:: EXERCISE AIM ::
Leaving out all pictures, repeat exactly the lines from the one that holds "This screenshot has height=762, width=1255." to the last line of the entries below.

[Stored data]
=====

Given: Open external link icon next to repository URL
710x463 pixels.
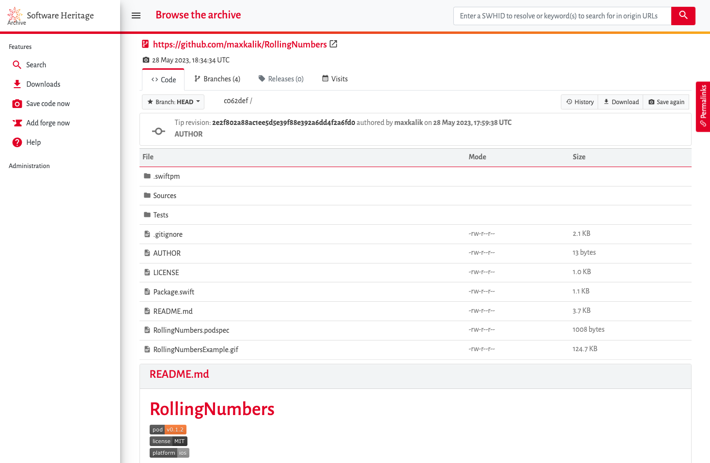Looking at the screenshot, I should tap(333, 44).
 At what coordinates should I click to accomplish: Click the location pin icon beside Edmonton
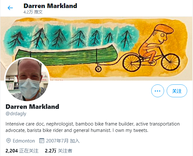pyautogui.click(x=8, y=141)
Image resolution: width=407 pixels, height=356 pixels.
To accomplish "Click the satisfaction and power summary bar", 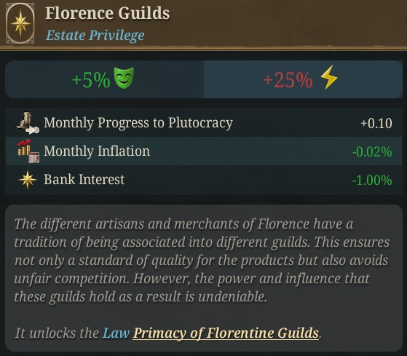I will tap(204, 79).
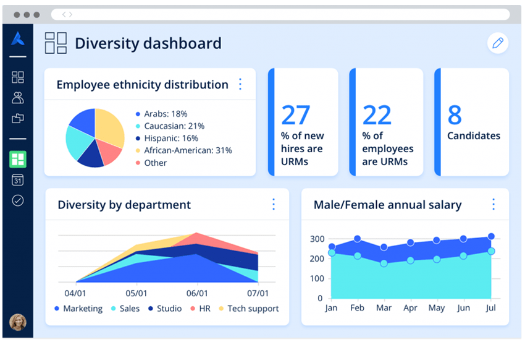Click the pencil edit button

coord(497,43)
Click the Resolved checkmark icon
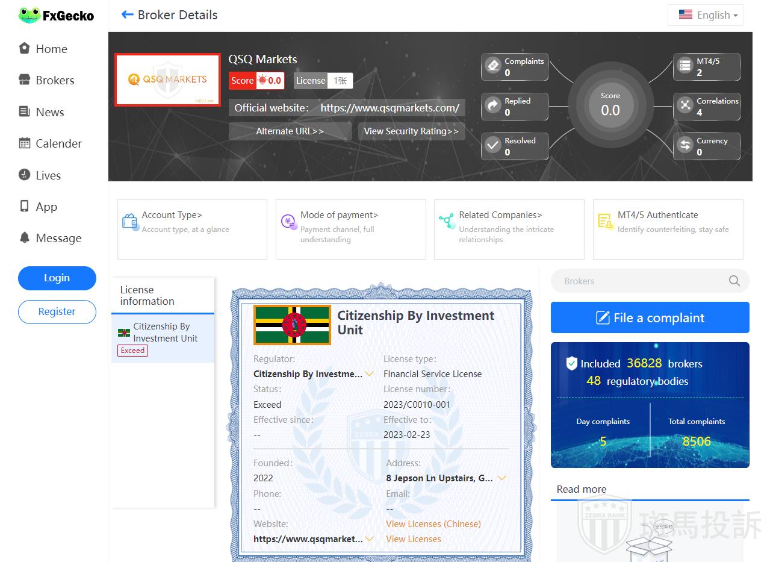773x562 pixels. [493, 146]
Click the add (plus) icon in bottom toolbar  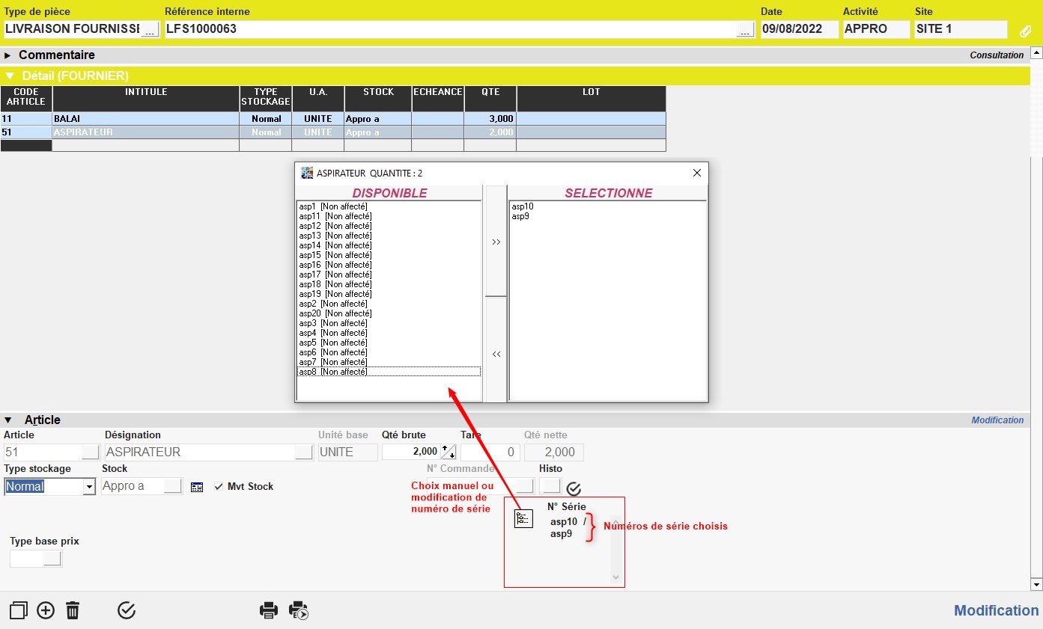(46, 610)
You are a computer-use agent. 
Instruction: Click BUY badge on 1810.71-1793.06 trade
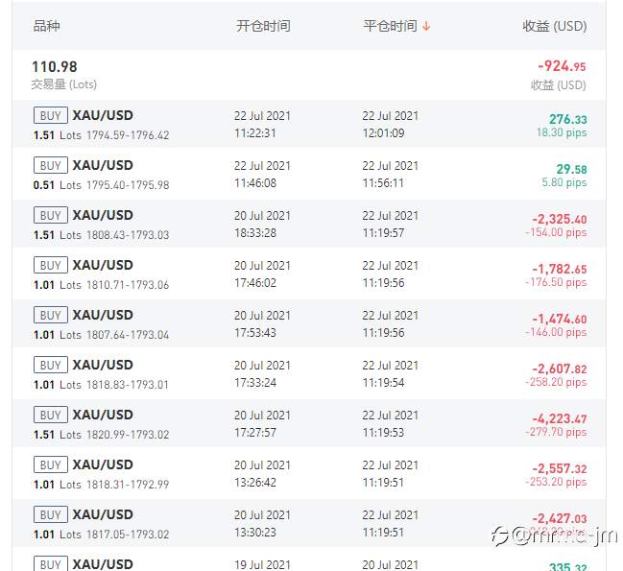(x=51, y=265)
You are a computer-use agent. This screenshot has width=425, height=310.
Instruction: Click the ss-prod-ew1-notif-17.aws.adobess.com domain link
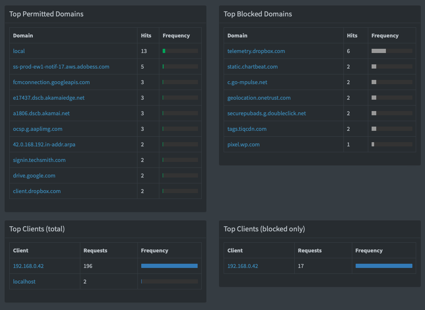61,66
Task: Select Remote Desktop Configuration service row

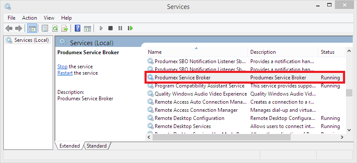Action: pos(246,118)
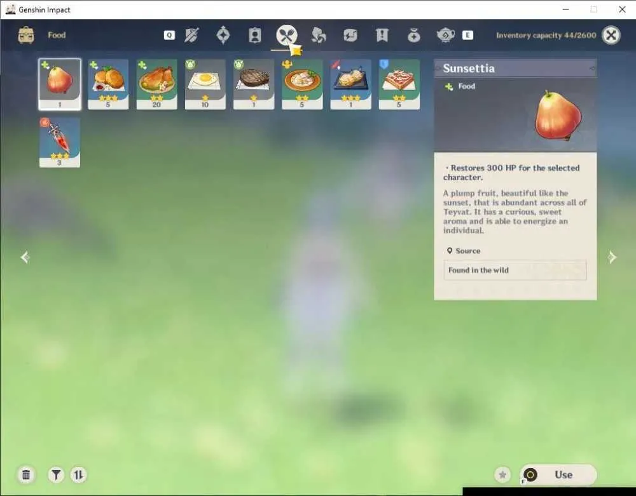Open the Furnishings teapot tab icon

445,35
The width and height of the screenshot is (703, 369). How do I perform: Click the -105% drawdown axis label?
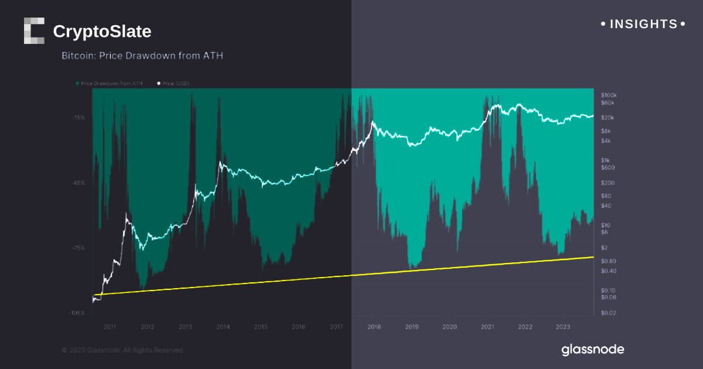click(x=77, y=313)
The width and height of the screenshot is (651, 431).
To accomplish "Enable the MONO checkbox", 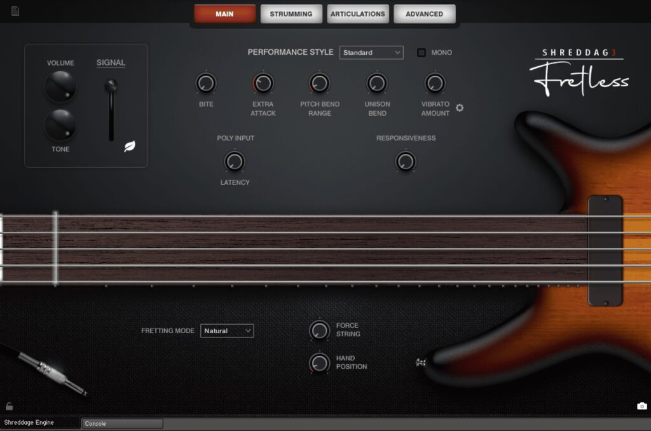I will click(421, 53).
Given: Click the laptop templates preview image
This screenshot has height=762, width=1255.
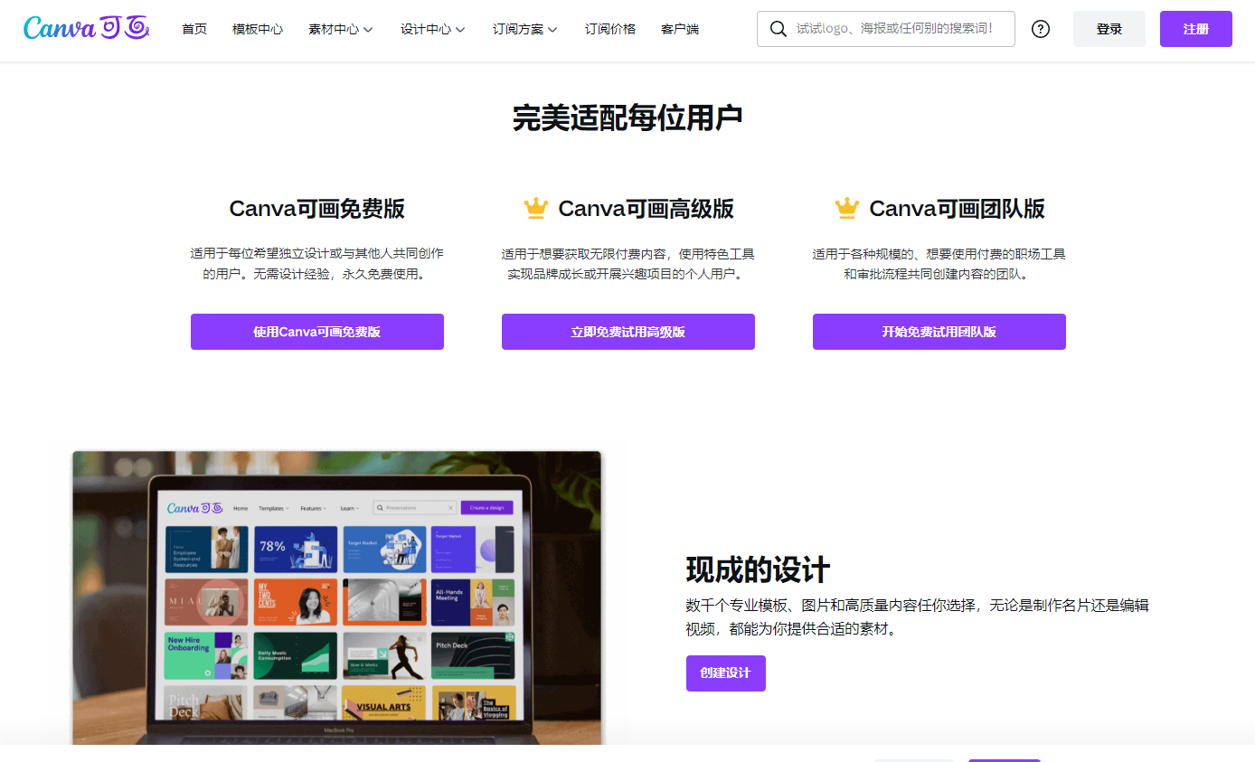Looking at the screenshot, I should pyautogui.click(x=336, y=597).
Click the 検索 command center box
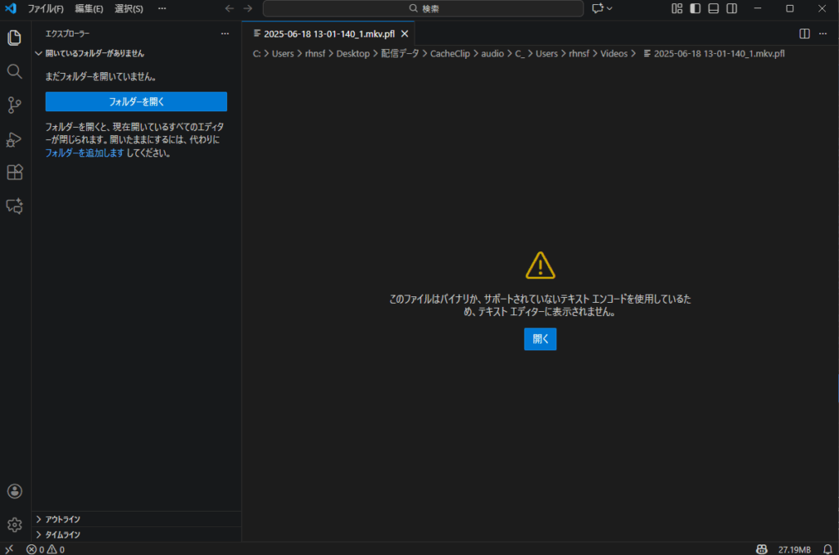The height and width of the screenshot is (555, 839). [423, 8]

=====

:: SOLUTION TO THE PROBLEM ::
This screenshot has height=762, width=1255.
Looking at the screenshot, I should pyautogui.click(x=336, y=597).
Click the 検索 command center box
The height and width of the screenshot is (555, 839). [423, 8]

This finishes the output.